Over the years, due to a brutal operations tempo and a shrinking fleet, the Navy has reached the breaking point. “Many of these deficiencies have been observed and authoritatively documented for years, however the naval capacity that had been built up for the Cold War masked their impact,” the report reads. “That past margin in ships, aircraft, and sailors enabled the Navy to make mitigating adjustments in fleet operations, training, maintenance, and funding to accomplish assigned missions. Today, those margins are long gone. A smaller fleet with fewer sailors is straining to meet the operational demands placed upon it.”


The National Interest

The U.S. Navy is stretched very thin protecting the national interests of these United States.  Since the end of Cold War I, the Navy has had to manage a “shrinking fleet” and a steady, if not expanding, operational tempo.  Note that neither “weather” nor “climate” is mentioned in the article.  Nor are they mentioned in the report.  This is the closest that the report got to climate change:

To define what each service provides, the service chiefs and the joint staff review and validate force requests (the demand) from the geographic combatant commanders and prioritize them for consideration. The output of this process is a recommendation to the Secretary of Defense regarding which naval assets will be made available to each geographic combatant commander (the supply). This Global Force Management Allocation Plan is reviewed quarterly and when unplanned requirements arise.13 These unplanned requirements can be in response to threat increases in theater, natural disasters, or changes in force availability. When one of these emergent requirements arises, a geographic combatant commander submits a Request for Forces.

Responding to requests for forces pressurizes the fleet, as it requires either diverting another ready unit that may be in line for another assignment or disrupting the maintenance and/or training phases of a unit not deemed ready in accordance with established Navy standards.
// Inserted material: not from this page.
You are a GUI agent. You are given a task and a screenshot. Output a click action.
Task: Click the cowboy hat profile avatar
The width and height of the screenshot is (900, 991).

Some Requests for Forces can be accommodated without disruption to near and long-term readiness by using only those units that are certified ready to deploy. However, the small fleet and the need for specific unit capabilities frequently limit the options to answer emergent mission requirements. For instance, in the case of hurricane relief, amphibious capability and helicopter capacity are likely to be the limiting functions; on the other hand, certain high end threats might require ballistic missile defense capable ships.

Strategic Readiness Review 2017

No schist Sherlock.  Hurricane relief missions call for Gators & helo’s rather than Aegis-equipped DDG’s & CG’s.

One would think that if the the Navy was facing increasing demands for Gorebal Warming-related assistance, in might just have made it into a report on readiness challenges.

Mis-conjugated verbs

  • The unsupported claims *have* led to more demand for assistance from the Navy.
  • The increased demand *could* hamper naval readiness in the future.

If the Navy has faced more demand for Gorebal Warming relief missions, then any effect on readiness would have already occurred.

  • A future demand could affect readiness.
  • A demand that has already occurred would have affected readiness.

I think the author is making the common mistake of conflating model-based predictions with things that are happening or have already happened.

That said, the Navy should take climate change more seriously

Climate Change Weather Disables US Navy’s Newest Ship! (WUWT)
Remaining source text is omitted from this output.